▶ _THE TASK_: Begin with the line containing "[Yelp] (90, 2393)" and reproduce it and all later lines exactly, through the last line of the records. Add nothing else.
====== RECORD EXTRACTS ======
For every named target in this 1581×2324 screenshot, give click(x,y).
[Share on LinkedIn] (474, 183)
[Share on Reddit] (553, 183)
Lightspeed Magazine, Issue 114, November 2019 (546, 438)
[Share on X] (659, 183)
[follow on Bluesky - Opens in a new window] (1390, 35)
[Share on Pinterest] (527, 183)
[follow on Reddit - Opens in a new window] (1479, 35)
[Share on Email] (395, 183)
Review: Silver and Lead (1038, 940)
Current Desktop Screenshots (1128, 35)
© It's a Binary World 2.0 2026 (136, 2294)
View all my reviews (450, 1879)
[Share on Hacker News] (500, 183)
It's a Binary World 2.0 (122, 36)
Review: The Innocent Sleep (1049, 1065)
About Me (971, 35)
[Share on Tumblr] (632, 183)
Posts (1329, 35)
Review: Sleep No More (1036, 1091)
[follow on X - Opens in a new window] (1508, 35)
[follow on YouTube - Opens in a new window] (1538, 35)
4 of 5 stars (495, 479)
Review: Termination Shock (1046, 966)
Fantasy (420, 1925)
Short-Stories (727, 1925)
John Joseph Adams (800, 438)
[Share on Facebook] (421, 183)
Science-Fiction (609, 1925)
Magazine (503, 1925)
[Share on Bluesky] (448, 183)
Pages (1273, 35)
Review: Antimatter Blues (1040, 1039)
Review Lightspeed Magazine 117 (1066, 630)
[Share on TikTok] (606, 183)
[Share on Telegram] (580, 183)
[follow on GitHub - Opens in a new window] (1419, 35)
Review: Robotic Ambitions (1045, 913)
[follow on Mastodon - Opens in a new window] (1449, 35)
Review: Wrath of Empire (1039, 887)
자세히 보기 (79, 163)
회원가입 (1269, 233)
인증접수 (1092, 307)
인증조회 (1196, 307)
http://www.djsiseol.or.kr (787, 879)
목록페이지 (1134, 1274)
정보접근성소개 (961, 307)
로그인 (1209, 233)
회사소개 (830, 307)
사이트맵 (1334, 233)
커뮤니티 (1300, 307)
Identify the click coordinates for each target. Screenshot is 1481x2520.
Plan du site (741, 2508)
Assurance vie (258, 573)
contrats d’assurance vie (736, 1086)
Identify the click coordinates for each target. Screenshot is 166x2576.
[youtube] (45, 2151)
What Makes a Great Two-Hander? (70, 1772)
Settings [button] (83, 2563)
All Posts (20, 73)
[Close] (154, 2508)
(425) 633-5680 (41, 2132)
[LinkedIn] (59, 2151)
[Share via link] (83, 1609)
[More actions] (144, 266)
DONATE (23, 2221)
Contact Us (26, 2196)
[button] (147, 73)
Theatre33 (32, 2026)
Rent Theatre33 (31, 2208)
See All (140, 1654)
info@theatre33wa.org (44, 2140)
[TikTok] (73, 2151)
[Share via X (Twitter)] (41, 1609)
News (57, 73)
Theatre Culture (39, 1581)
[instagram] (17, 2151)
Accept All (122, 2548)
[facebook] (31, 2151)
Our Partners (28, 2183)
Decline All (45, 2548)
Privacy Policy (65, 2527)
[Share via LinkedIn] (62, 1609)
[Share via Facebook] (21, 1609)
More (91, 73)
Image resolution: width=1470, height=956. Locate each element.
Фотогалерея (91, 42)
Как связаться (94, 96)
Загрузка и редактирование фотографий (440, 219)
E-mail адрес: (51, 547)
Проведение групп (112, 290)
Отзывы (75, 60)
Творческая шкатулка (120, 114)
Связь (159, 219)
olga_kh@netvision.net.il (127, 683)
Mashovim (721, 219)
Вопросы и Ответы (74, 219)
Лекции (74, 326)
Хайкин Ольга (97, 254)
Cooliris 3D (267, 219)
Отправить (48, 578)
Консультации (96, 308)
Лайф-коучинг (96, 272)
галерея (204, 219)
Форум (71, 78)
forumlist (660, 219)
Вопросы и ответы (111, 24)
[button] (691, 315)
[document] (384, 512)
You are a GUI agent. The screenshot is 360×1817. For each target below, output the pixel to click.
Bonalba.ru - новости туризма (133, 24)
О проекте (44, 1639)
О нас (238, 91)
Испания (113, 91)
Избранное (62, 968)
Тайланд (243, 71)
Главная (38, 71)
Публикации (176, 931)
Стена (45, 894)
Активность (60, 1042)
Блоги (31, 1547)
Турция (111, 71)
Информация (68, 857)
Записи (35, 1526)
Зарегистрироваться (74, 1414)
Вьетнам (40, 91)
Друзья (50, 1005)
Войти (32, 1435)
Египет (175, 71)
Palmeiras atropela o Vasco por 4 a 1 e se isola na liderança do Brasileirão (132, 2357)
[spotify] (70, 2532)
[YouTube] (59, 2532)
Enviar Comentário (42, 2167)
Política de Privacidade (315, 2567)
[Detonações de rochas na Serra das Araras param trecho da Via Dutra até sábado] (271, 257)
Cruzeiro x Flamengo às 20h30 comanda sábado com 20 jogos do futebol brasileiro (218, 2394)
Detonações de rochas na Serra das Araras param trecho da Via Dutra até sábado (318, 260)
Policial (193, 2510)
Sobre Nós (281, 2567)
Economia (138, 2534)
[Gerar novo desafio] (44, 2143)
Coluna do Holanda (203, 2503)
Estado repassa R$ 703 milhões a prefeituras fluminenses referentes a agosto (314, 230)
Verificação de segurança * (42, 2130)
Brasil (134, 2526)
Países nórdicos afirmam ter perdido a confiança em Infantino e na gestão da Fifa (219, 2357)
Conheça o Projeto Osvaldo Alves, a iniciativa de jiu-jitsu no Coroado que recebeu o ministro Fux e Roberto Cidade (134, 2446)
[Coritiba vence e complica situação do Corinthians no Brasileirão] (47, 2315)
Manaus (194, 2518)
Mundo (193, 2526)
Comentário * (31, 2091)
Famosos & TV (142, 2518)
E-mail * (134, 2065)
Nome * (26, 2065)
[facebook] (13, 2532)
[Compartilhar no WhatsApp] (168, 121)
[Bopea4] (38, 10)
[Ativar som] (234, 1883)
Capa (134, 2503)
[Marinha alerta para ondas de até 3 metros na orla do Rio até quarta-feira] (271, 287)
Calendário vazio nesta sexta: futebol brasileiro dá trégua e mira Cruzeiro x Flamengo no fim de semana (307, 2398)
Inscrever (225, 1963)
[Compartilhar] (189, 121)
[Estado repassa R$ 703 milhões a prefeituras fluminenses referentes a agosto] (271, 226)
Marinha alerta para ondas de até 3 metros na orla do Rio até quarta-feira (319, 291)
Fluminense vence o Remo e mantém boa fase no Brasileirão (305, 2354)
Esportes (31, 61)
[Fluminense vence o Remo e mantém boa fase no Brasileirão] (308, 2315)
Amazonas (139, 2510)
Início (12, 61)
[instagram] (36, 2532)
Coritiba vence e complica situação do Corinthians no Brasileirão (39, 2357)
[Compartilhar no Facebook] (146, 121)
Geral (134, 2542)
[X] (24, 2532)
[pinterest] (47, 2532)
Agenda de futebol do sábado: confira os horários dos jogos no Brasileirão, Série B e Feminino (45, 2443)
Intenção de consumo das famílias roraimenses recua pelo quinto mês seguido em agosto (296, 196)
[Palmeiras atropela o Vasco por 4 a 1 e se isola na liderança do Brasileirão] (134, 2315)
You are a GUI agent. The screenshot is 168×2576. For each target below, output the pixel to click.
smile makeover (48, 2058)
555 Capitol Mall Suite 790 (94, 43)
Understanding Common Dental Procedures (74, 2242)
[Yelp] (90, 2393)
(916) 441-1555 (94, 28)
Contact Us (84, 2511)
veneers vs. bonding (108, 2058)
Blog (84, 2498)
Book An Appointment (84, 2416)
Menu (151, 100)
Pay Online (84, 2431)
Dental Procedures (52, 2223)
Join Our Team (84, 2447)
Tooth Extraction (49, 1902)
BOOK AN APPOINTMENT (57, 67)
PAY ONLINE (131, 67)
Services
======
▶ _EXERCISE RESPONSE_:
[Yelp] (90, 2393)
(916) 441-1555 (94, 28)
Contact Us (84, 2511)
veneers vs. bonding (108, 2058)
Blog (84, 2498)
Book An Appointment (84, 2416)
Menu (151, 100)
Pay Online (84, 2431)
Dental Procedures (52, 2223)
Join Our Team (84, 2447)
Tooth Extraction (49, 1902)
BOOK AN APPOINTMENT (57, 67)
PAY ONLINE (131, 67)
Services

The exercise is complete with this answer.